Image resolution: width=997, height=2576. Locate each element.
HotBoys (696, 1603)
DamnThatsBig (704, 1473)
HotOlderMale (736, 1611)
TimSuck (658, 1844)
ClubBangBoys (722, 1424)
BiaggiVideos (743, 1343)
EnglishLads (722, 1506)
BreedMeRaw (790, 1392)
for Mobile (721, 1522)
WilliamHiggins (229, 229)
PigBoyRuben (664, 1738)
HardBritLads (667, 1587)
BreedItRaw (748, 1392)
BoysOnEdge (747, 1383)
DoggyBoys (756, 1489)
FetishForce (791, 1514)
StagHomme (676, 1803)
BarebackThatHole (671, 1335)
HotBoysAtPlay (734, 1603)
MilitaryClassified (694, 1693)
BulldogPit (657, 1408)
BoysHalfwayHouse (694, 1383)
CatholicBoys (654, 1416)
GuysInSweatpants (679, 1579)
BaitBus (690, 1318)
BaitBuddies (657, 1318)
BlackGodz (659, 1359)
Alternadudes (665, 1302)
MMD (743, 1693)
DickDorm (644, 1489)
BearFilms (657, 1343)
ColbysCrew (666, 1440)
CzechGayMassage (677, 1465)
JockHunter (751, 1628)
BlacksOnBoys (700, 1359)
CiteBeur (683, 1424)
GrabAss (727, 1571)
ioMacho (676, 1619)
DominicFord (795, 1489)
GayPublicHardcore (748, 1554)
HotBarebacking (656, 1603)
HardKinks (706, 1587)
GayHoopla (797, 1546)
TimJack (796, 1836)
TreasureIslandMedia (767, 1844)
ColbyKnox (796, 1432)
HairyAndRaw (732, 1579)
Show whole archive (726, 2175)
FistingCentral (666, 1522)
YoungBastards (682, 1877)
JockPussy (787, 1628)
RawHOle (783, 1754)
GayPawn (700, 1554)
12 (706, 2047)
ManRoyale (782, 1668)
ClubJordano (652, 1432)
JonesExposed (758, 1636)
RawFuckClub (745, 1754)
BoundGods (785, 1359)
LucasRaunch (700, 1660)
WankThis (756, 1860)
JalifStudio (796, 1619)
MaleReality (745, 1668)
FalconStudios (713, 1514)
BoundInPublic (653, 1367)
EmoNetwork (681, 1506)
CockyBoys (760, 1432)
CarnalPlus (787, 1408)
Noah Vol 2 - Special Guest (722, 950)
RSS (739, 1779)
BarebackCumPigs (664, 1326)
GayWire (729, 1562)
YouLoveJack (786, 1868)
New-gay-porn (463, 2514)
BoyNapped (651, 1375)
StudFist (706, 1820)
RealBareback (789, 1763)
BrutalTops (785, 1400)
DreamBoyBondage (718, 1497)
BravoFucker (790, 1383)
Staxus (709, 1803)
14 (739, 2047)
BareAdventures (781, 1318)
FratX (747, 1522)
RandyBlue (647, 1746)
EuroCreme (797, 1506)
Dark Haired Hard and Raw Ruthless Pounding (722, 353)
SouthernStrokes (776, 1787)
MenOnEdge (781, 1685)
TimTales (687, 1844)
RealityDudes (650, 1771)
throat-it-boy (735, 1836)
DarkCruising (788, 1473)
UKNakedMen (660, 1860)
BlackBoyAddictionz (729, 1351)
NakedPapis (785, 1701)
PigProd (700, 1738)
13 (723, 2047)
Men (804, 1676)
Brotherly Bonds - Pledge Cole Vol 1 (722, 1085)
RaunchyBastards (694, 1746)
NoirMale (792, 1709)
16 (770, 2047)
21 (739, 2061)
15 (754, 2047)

•••••

Copy every record above exactly as it is.

**WORKED SOLUTION:**
Image resolution: width=997, height=2576. Locate each element.
HotBoys (696, 1603)
DamnThatsBig (704, 1473)
HotOlderMale (736, 1611)
TimSuck (658, 1844)
ClubBangBoys (722, 1424)
BiaggiVideos (743, 1343)
EnglishLads (722, 1506)
BreedMeRaw (790, 1392)
for Mobile (721, 1522)
WilliamHiggins (229, 229)
PigBoyRuben (664, 1738)
HardBritLads (667, 1587)
BreedItRaw (748, 1392)
BoysOnEdge (747, 1383)
DoggyBoys (756, 1489)
FetishForce (791, 1514)
StagHomme (676, 1803)
BarebackThatHole (671, 1335)
HotBoysAtPlay (734, 1603)
MilitaryClassified (694, 1693)
BulldogPit (657, 1408)
BoysHalfwayHouse (694, 1383)
CatholicBoys (654, 1416)
GuysInSweatpants (679, 1579)
BaitBus (690, 1318)
BaitBuddies (657, 1318)
BlackGodz (659, 1359)
Alternadudes (665, 1302)
MMD (743, 1693)
DickDorm (644, 1489)
BearFilms (657, 1343)
ColbysCrew (666, 1440)
CzechGayMassage (677, 1465)
JockHunter (751, 1628)
BlacksOnBoys (700, 1359)
CiteBeur (683, 1424)
GrabAss (727, 1571)
ioMacho (676, 1619)
DominicFord (795, 1489)
GayPublicHardcore (748, 1554)
HotBarebacking (656, 1603)
HardKinks (706, 1587)
GayHoopla (797, 1546)
TimJack (796, 1836)
TreasureIslandMedia (767, 1844)
ColbyKnox (796, 1432)
HairyAndRaw (732, 1579)
Show whole archive (726, 2175)
FistingCentral (666, 1522)
YoungBastards (682, 1877)
JockPussy (787, 1628)
RawHOle (783, 1754)
GayPawn (700, 1554)
12 (706, 2047)
ManRoyale (782, 1668)
ClubJordano (652, 1432)
JonesExposed (758, 1636)
RawFuckClub (745, 1754)
BoundGods (785, 1359)
LucasRaunch (700, 1660)
WankThis (756, 1860)
JalifStudio (796, 1619)
MaleReality (745, 1668)
FalconStudios (713, 1514)
BoundInPublic (653, 1367)
EmoNetwork (681, 1506)
CockyBoys (760, 1432)
CarnalPlus (787, 1408)
Noah Vol 2 - Special Guest (722, 950)
RSS (739, 1779)
BarebackCumPigs (664, 1326)
GayWire (729, 1562)
YouLoveJack (786, 1868)
New-gay-porn (463, 2514)
BoyNapped (651, 1375)
StudFist (706, 1820)
RealBareback (789, 1763)
BrutalTops (785, 1400)
DreamBoyBondage (718, 1497)
BravoFucker (790, 1383)
Staxus (709, 1803)
14 (739, 2047)
BareAdventures (781, 1318)
FratX (747, 1522)
RandyBlue (647, 1746)
EuroCreme (797, 1506)
Dark Haired Hard and Raw Ruthless Pounding (722, 353)
SouthernStrokes (776, 1787)
MenOnEdge (781, 1685)
TimTales (687, 1844)
RealityDudes (650, 1771)
throat-it-boy (735, 1836)
DarkCruising (788, 1473)
UKNakedMen (660, 1860)
BlackBoyAddictionz (729, 1351)
NakedPapis (785, 1701)
PigProd (700, 1738)
13 (723, 2047)
Men (804, 1676)
Brotherly Bonds - Pledge Cole Vol 1 (722, 1085)
RaunchyBastards (694, 1746)
NoirMale (792, 1709)
16 (770, 2047)
21 (739, 2061)
15 (754, 2047)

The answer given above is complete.